Thread overview
Are void arrays usable ?
Sep 20, 2014
badlink
Sep 20, 2014
bearophile
Sep 20, 2014
bearophile
Sep 20, 2014
H. S. Teoh
September 20, 2014
Hello,
I just discovered this strange behavior:

struct A {
  void[10] x; // OK, compiles fine
}
class B {
  void[10] x; // Error: void does not have a default initializer
              // ! note, the message come without any line indication !
}

Does this mean that void arrays are a thing or it is a bug ?
September 20, 2014
badlink:

> Does this mean that void arrays are a thing or it is a bug ?
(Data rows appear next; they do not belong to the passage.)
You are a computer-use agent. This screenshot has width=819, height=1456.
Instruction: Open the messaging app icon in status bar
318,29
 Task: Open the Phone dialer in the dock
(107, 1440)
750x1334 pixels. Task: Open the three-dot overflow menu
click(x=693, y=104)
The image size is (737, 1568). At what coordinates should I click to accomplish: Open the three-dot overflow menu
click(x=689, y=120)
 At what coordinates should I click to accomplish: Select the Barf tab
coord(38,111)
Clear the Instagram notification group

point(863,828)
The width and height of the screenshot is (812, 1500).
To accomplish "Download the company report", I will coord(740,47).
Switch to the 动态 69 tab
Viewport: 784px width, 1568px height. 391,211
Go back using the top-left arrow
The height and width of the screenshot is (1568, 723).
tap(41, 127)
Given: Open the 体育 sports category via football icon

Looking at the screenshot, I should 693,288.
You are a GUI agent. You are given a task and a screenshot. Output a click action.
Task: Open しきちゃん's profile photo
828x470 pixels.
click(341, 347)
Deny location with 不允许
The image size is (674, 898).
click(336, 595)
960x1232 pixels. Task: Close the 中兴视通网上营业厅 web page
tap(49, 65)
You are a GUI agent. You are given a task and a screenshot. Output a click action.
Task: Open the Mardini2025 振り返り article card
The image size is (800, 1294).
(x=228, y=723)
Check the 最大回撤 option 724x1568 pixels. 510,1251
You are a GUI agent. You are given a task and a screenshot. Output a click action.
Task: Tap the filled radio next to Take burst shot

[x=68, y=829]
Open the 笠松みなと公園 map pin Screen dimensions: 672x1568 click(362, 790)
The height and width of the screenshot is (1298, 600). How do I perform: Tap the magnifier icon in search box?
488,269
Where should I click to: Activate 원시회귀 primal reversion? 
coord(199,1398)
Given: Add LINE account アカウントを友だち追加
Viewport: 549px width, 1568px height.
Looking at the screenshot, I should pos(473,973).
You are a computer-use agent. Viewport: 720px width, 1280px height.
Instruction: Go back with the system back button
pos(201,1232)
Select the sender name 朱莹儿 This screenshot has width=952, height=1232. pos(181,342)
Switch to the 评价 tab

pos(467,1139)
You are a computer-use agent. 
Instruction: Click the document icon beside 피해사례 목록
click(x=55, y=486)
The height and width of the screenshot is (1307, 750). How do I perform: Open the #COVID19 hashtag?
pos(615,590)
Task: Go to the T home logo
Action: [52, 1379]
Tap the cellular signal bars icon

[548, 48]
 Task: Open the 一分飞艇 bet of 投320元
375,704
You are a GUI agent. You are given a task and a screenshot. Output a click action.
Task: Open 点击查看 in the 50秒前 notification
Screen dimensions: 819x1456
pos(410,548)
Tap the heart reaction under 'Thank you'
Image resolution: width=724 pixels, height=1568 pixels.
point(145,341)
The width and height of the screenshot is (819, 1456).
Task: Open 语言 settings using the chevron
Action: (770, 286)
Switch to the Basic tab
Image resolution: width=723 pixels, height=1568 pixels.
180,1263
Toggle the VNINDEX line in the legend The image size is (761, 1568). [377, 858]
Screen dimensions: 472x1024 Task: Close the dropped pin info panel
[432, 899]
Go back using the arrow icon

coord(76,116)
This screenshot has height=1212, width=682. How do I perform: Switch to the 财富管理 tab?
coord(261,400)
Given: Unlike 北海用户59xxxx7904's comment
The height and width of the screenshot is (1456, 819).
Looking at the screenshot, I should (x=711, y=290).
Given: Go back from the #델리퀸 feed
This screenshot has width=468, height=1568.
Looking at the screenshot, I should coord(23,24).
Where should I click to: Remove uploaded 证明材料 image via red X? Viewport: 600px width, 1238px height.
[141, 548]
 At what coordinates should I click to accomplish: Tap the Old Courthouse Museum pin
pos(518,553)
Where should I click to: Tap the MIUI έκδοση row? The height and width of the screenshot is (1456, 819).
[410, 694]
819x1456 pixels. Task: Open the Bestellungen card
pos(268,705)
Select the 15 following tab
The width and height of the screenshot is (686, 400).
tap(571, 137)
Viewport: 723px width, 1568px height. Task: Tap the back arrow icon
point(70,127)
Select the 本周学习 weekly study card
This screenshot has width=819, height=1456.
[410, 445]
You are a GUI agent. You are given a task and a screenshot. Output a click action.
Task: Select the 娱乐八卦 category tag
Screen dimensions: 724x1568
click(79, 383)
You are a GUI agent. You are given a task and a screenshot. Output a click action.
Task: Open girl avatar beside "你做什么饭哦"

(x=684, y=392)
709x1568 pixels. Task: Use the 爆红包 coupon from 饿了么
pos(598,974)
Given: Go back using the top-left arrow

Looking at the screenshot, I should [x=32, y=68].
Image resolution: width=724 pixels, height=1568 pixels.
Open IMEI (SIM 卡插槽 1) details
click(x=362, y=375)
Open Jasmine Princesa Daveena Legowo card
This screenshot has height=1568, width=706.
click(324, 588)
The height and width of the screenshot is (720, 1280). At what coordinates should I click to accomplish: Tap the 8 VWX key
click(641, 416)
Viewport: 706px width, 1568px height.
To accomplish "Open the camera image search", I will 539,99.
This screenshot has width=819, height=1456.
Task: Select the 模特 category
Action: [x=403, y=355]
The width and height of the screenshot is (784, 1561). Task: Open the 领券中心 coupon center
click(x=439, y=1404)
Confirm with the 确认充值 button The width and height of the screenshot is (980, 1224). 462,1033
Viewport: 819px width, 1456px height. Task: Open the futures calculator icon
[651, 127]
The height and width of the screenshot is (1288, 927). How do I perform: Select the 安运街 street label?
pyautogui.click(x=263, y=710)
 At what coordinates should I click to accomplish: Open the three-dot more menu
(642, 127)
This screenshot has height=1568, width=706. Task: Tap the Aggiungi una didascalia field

You can compile that with:

class Foo {
    void[10] x = void;
}


But this code shows a dmd bug (lack of line number):

class Foo {
    void[10] x;
}
void main() {}


Error: void does not have a default initializer


Take a look in bugzilla, if it's not already present file it.

Bye,
bearophile
September 20, 2014
> Take a look in bugzilla, if it's not already present file it.

https://issues.dlang.org/show_bug.cgi?id=13505

Bye,
bearophile
September 20, 2014
On Sat, Sep 20, 2014 at 10:09:25AM +0000, badlink via Digitalmars-d-learn wrote:
> Hello,
> I just discovered this strange behavior:
> 
> struct A {
>   void[10] x; // OK, compiles fine
> }
> class B {
>   void[10] x; // Error: void does not have a default initializer
>               // ! note, the message come without any line indication !
> }
> 
> Does this mean that void arrays are a thing or it is a bug ?

void[] is a wildcard array type that represents a block of memory that contains an array of some sort. It behaves like ubyte[], except that it may be GC-scanned for pointers (ubyte[] AFAIK is not scanned because you're not expected to store pointers in it, but void[] represents *any* array and thus may contain pointers).